→ **GOAL OF THE EXERCISE**
Leave out the pictures and copy everything else in the entries exactly.

→ **MATERIAL SHOWN**
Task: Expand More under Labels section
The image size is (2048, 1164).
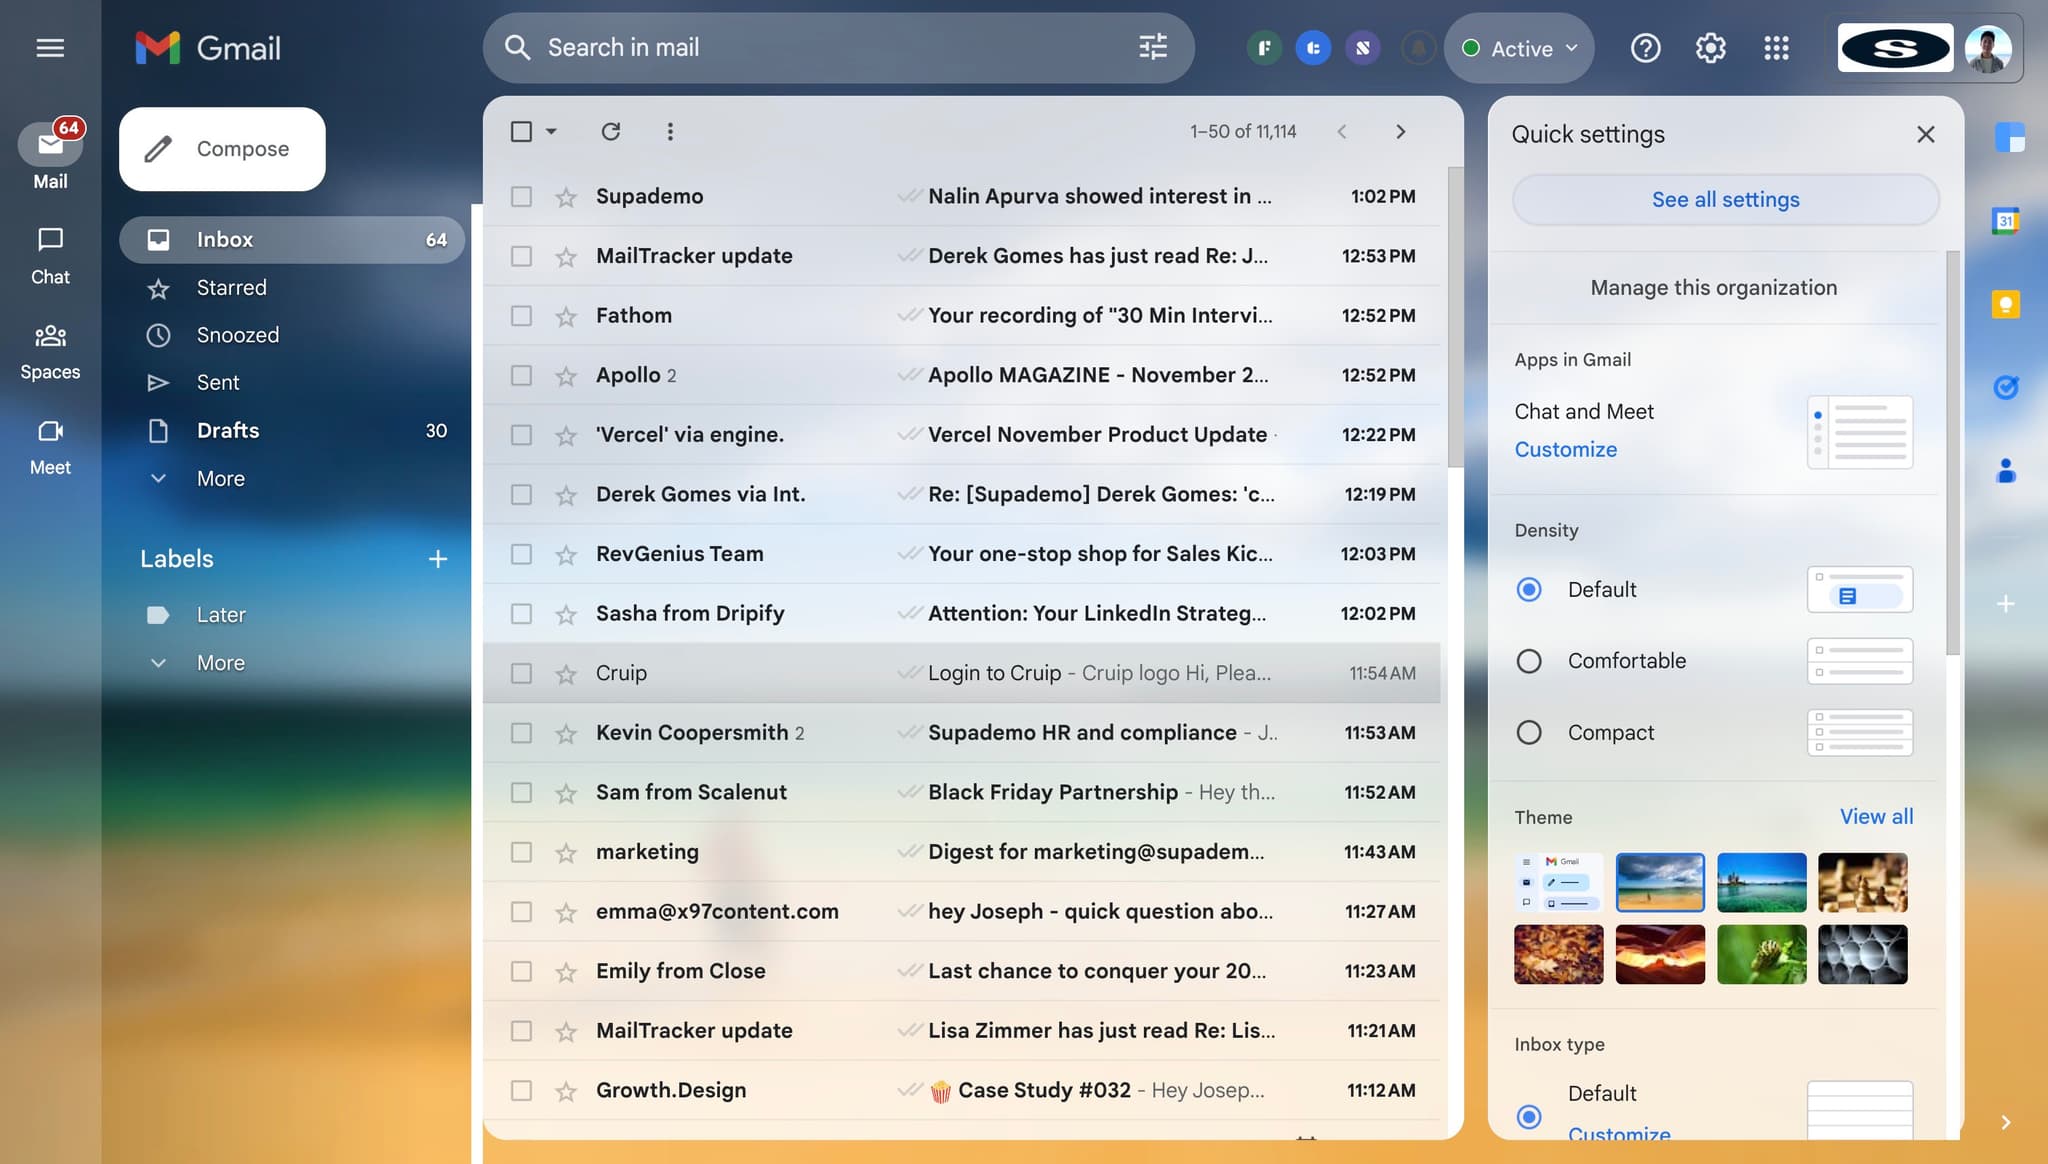Action: tap(220, 663)
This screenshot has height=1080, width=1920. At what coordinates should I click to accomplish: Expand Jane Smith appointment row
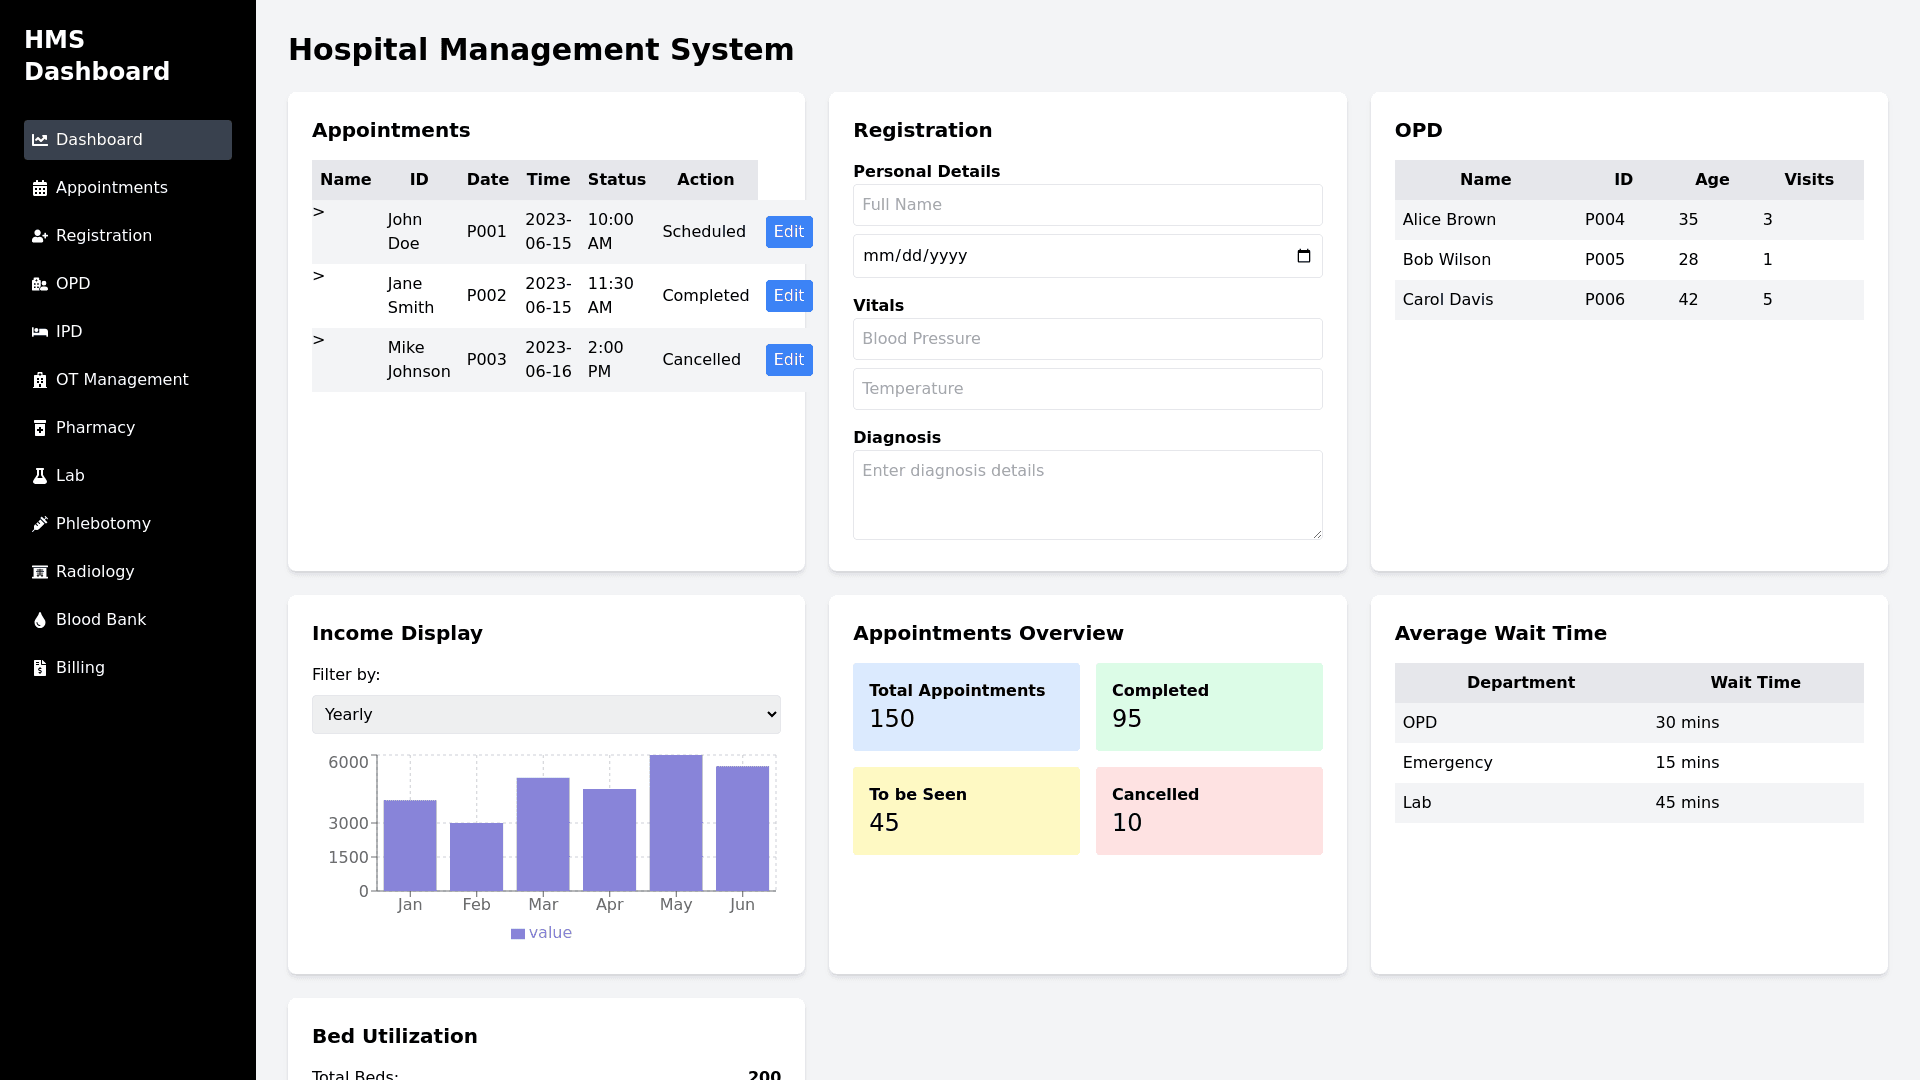(x=319, y=276)
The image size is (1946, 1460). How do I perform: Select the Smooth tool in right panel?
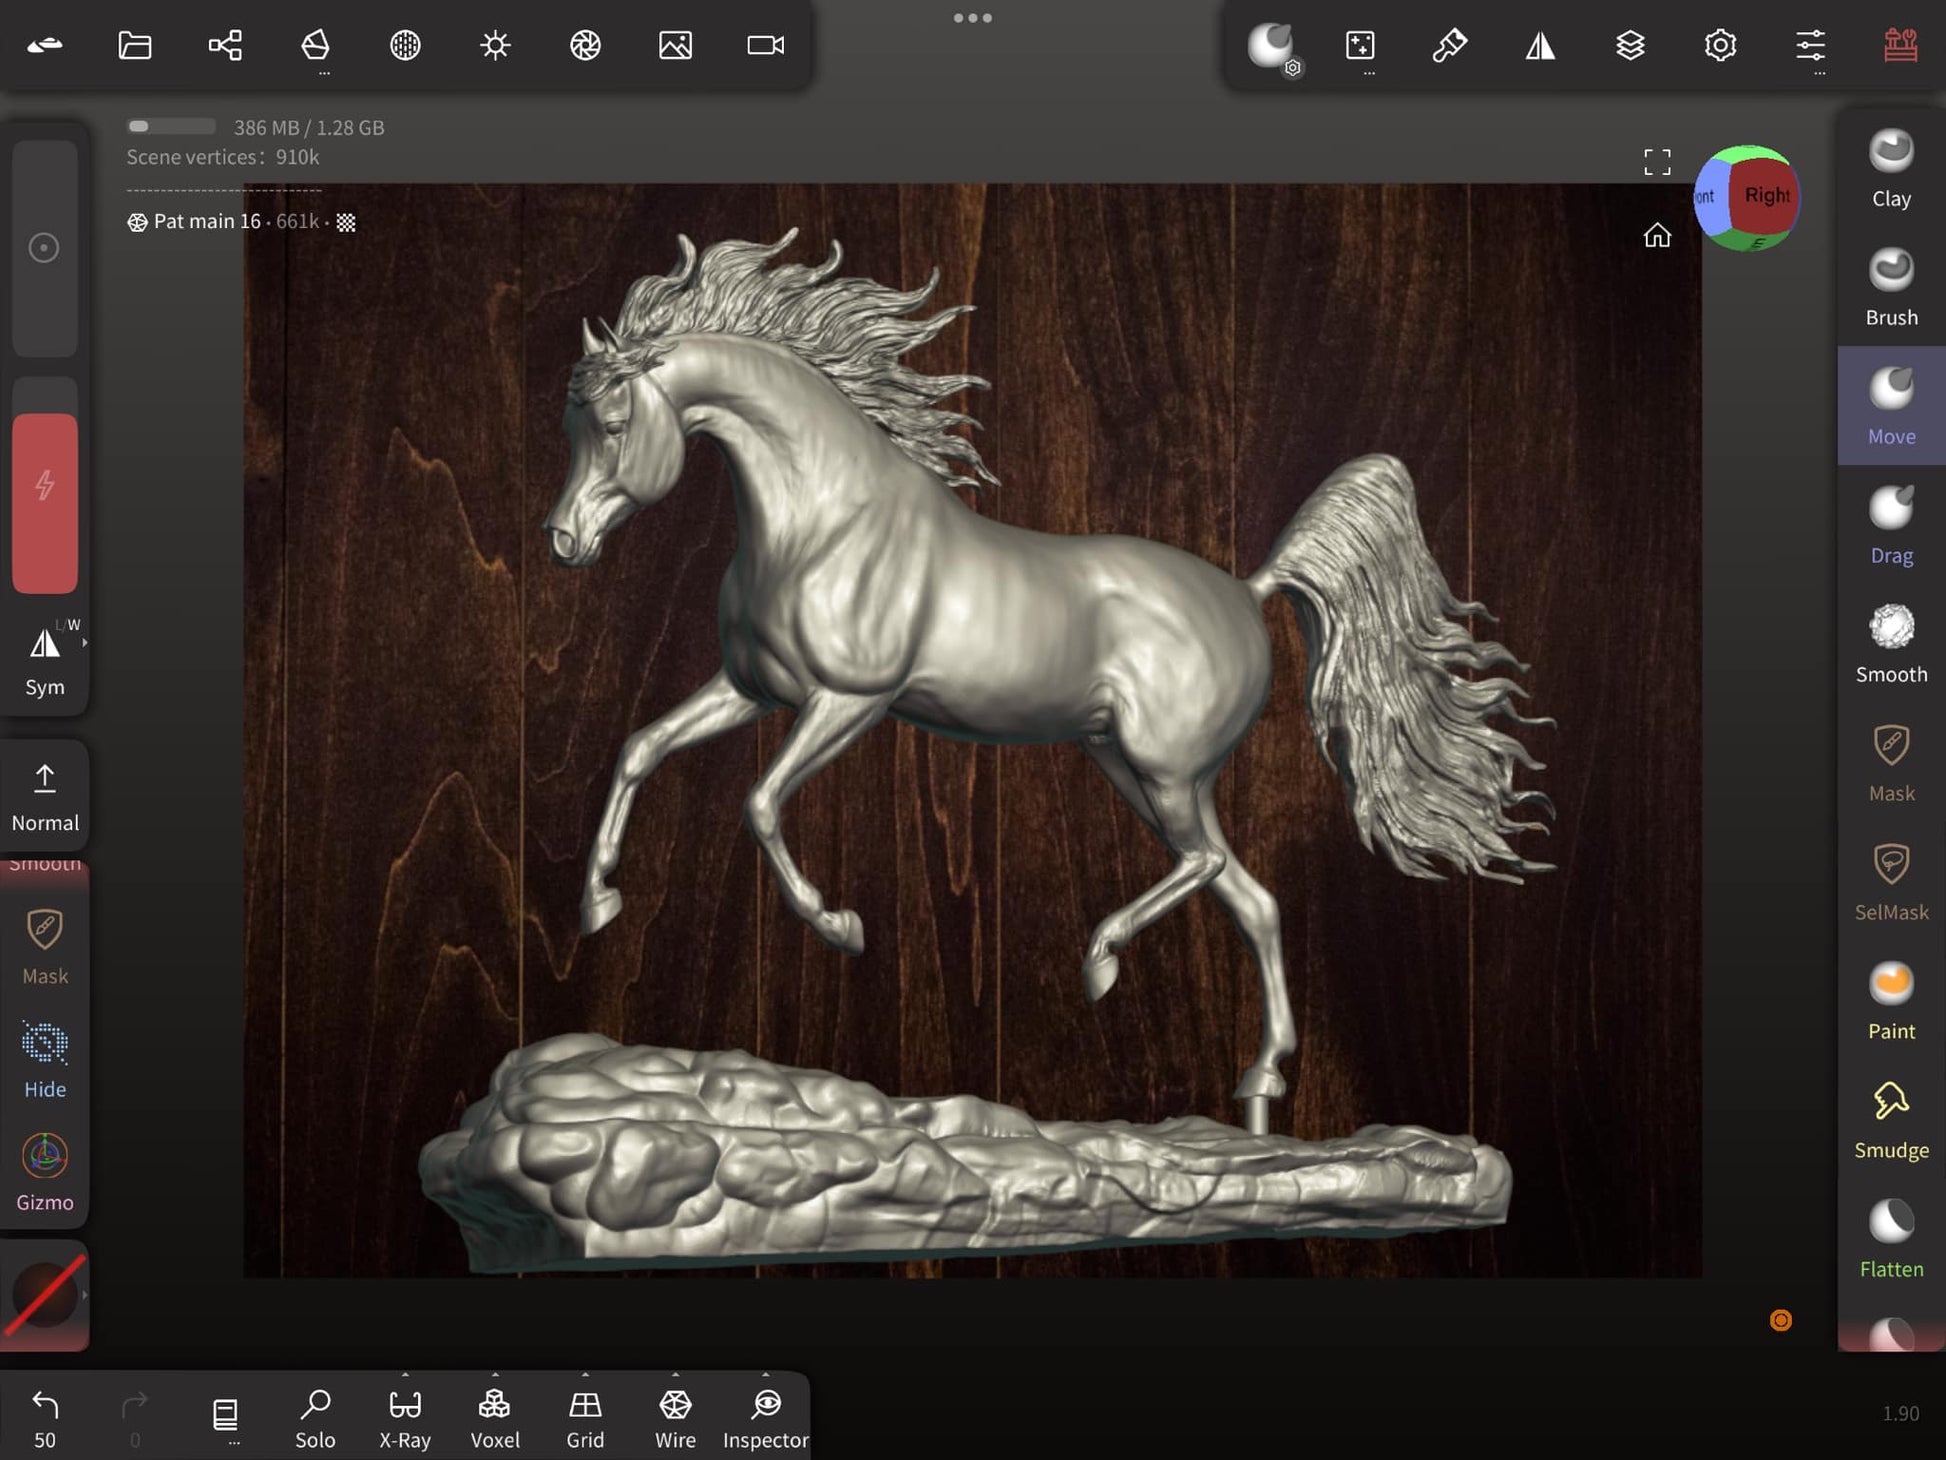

→ **TASK SOLUTION**
Task: Expand More under Labels section
The image size is (2048, 1164).
Action: tap(220, 663)
This screenshot has height=1080, width=1920. At what coordinates should I click to accomplish: Expand Jane Smith appointment row
(x=319, y=276)
The image size is (1946, 1460). How do I perform: Select the Smooth tool in right panel?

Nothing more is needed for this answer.